For almost two years now, we’ve been telling City agencies about the same problem on the closed block of Hayes Street: vendors setting up shop without following the rules.

It started back in June 2024. What began as one clothing vendor with a tent has turned into a regular scene: a big branded truck, sidewalk displays, and more vendors showing up. This isn’t a one-off anymore. It’s become part of the closure.

The permit that closes the street says the permit holder is responsible for making sure vendors follow the rules, including business registration and a seller’s permit. City staff have known about this the whole time. But nothing really changes. The activity just keeps going, and it’s grown.

The bigger issue isn’t really about any one vendor. It’s what happens when rules are written down, documented over and over, reported again and again… and still not enforced. After a while, people start acting like the rules don’t apply to them. More vendors show up doing the same thing. Meanwhile, the regular brick-and-mortar businesses on Hayes are still expected to follow every rule — licensing, taxes, zoning, insurance, the whole list. No breaks for them.
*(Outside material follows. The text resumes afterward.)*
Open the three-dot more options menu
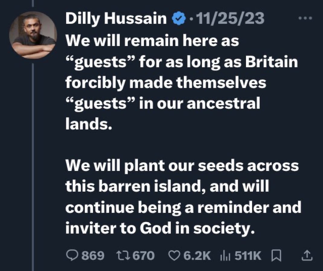Image resolution: width=323 pixels, height=271 pixels. tap(305, 18)
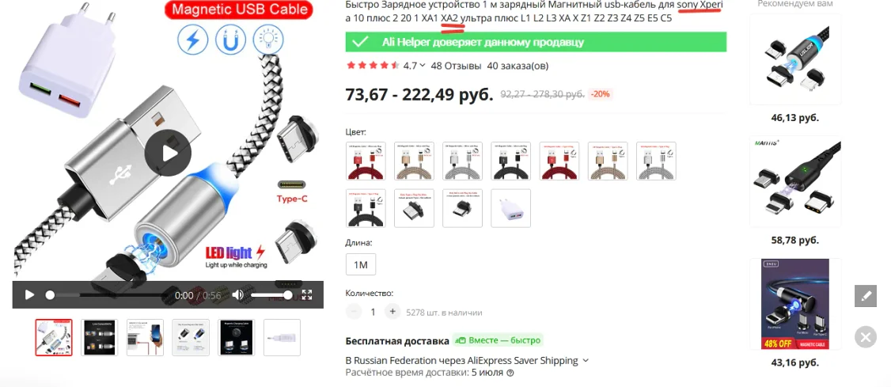Viewport: 891px width, 387px height.
Task: Open the 48 Отзывы reviews link
Action: tap(456, 66)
Why should the standards be different just because someone is operating on a closed street? At some point, a permit stops being a real set of rules and just becomes permission for certain people to do what they want. After nearly two years, the same activity is still happening on the closed block — only now it’s bigger, more established, and more brazen. SFMTA’s response has remained essentially the same: very little.

This isn’t really about one clothing vendor anymore. It’s about an agency that has allowed a permit to operate more like a political arrangement than a set of enforceable conditions. Meanwhile, SFMTA is facing serious budget shortfalls and losing revenue across the board. So why does this particular closure — one that’s been repeatedly documented as noncompliant for years — continue to get what looks like special treatment?

At this point, the question isn’t about the vendors. It’s about SFMTA.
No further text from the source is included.